In many homes, an employee from the electric or gas company comes by to read the meter and you only find out power consumption after the fact. That doesn't tell you precisely how much energy the customer has used at what times or with which devices but a new technology being developed will allow private households to check their power consumption – at all times of the day and night - and save a lot of money in the process.

This new solution enables intelligent metering technologies, says says ISE project manager Dr. Harald Schäffler of the system being tested with Oldenburg-based energy provider EWE. “The EWE Box is an innovative communication gateway that records and saves the readings from the electricity and gas meters and transmits them to a control center via DSL.”

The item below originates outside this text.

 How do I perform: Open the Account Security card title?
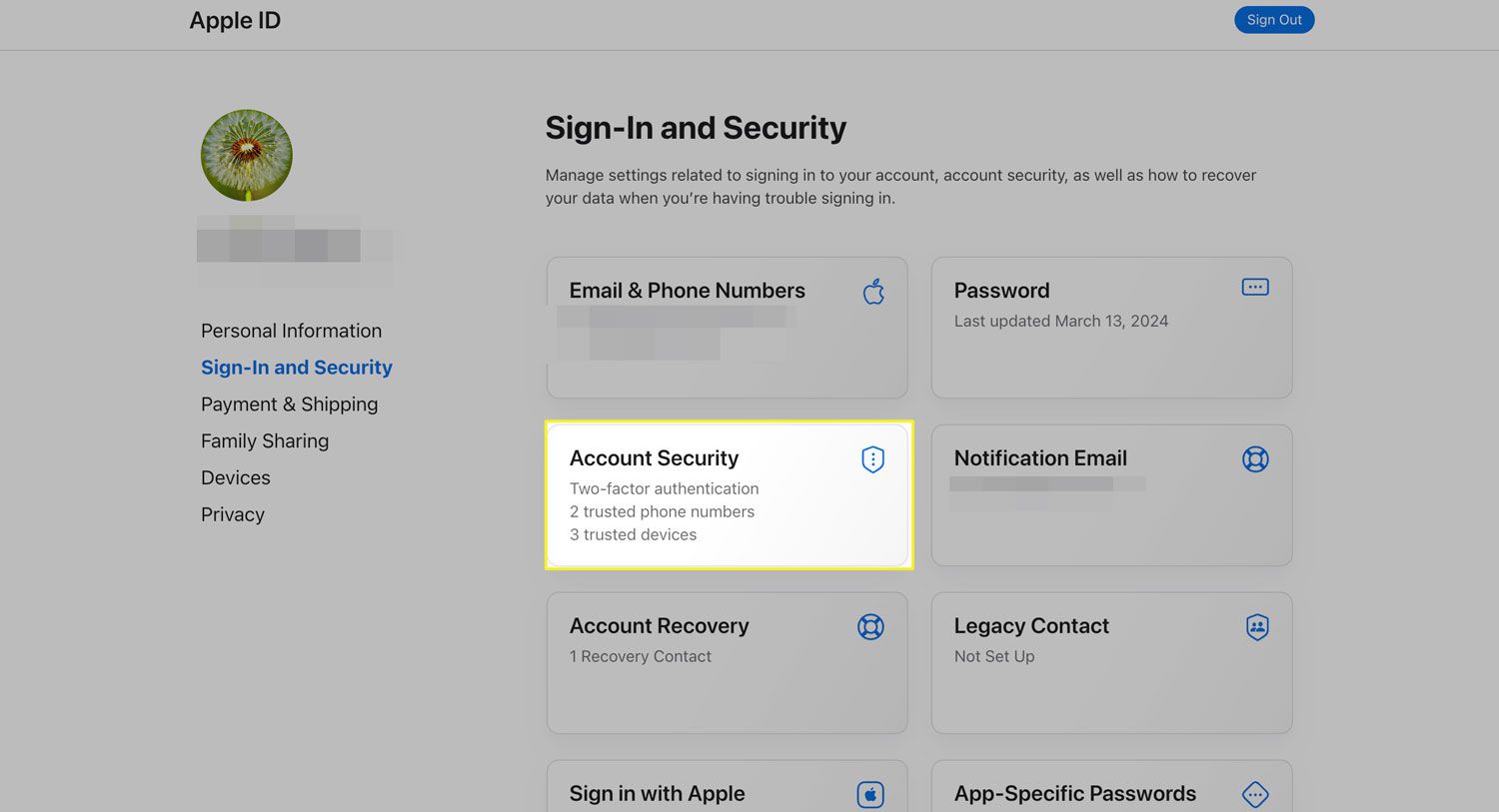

The EWE Box enables customers to monitor their electricity and gas consumption any time. © EWE

This metering and display method – known by experts as ‘smart metering’ – has a particular advantage: “The power provider can offer the customer individual pricing models, depending on factors such as the load, the time of day or the time of year,” explains Schäffler. A different price rate could apply in summer, for instance, when little heating is required, than in winter.

The researchers have developed a special LCD display so that users themselves can always keep tabs on their energy consumption and benefit from the various pricing models. The EWE Box constantly transmits the measured values by radio to the display, which shows the current power usage in real time. If the user switches on a ‘power-guzzling’ device, the effects can immediately be seen on the display. Also displayed are the hourly and daily totals for electricity and gas consumption, costs and CO2 emissions. Customers can also view their stored power consumption data via a personal Internet access and receive a monthly power consumption and cost analysis plus a forecast of their probable annual energy costs in future.

In this way, users are in control of their energy management themselves, and saving becomes child’s play. The system will be tested by EWE in May as part of a field test involving 400 private households in the Oldenburg area. The ISE and the AST will support and monitor the experiment and evaluate the results.